• [Text segment]:
* * * *

Monday 31 March 2014

Repurposing an outfit.

This year we have been invited to go and play with the Dutch at Schipluiden near Delft. We are re-creating a battle of 1574. I have neither time nor money to make a wholly new outfit, so it is a matter of repurposing what I already own. Having looked at some 1570s Dutch and Flemish genre paintings, especially by Pieter Aertsen (1508 -1575), Pieter Pietersz  (1540-1603) and Joachim Beuckelaer (1533–1574) I decided on something that would make me look vaguely period. 

I took my 1640s madder red wool waistcoat and petticoat, which were two separate garments, and sewed the bodice to the skirt to hide the tabs. The bodice does not lace, it has hooks and eyes up the front, but some surviving garments of this period hook and eye at the centre front, the underbodice of Eleonora of Toledo (1562) and the gown of the Pfalzgrafin Dorothea Sabina (1598) for example, also the lady in red in Beuckelaer’s Air of 1570 appears to have hooked together her jacket at the top and left the rest of it loose. 

1640s tabs sewn inside skirt to hide them
My 1640s neckline is low and square, and the sleeves gathered at the back. What was needed was a partlet. I had some navy wool left over from an outfit I made for Roger longer ago than I care to think about, just enough for a partlet, and enough linen to line it. I made it to look similar to that in Aertsen’s 1567 Market Woman and in Pietersz’s Pancake Baker.

Head wear also had to be taken into consideration. Many of the coifs in the paintings appear to be quite complex. Women, certainly of my age, wore some form of linen covering on the head. I opted to go with the simple English coif made from one piece of fabric with shaping to the forehead and cheeks - on the grounds that I already own one. In design it is like one of several in the Victoria and Albert Museum, but without the embroidery. Many of the women in the paintings wear a straw hat; Aertsen’s 1567 Market Woman again, the woman in the background of Van Valckenborch’s Summer of 1595 or in his Vegetable Market. So I dug out a simple straw hat in a vaguely similar style.

Next a basket. I usually carry a rush basket for 1640s, but most of those I saw in the paintings were wicker, two in this market scene by Aertsen. So I dug out an out wicker basket I own that looked similiar.

I look vaguely 1570s, though it is probably not what I would have produced if I were starting from scratch.

Friday 21 March 2014

Report on Dressing the little dears – WECS study day 15th March 2014

Had an excellent study day in Bristol, provided by the West of England Costume Society, entitled Dressing the little dears, and covering children’s wear from the sixteenth to the twentieth centuries.

* * * *

• [Recorded data]:

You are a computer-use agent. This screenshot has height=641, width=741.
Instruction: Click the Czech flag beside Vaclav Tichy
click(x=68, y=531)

* * * *

• [Given task A]:
In the costume blog, what battle year is being re-created at Schipluiden?
• [Given task B]:
Continue the costume blog from where it stops.

• [Exercise response A]:
1574

• [Exercise response B]:
Ninya with the Tudor Tailor display
Our first speakers were Jane Malcolm-Davies and Ninya Mikhaila from the Tudor Tailor, ably assisted by their live model, Ninya’s daughter Minnie Perry. Their presentation Counting cuffs and analysing aprons, was subtitled a statistical approach to children’s dress in the sixteenth century. Much of the information was drawn from their recently published book The Tudor Child. They had, in order to get their information, trawled through nearly 16,000 wills with over 30,000 bequests of clothing, only 357 of which were for children, and vast numbers of images, limited to north west Europe. They spoke about swaddling, and once the babes were a little older, half swaddling, where their arms were free. Lacking a real baby, they are notorious uncooperative, they had a baby sized baby doll you could use to practice swaddling. There was much talk of “slavering clouts” that is bibs. They then moved on to small children, and the problems of guessing the gender of the child, with coats for boys and gowns for girls. Minnie was dressed in an outfit copied in part from a child on the Oglander family monument, with a kirtle on top of her smock, and a russet gown over her kirtle. The book is recommended. (Huggett and Mikhaila, 2013)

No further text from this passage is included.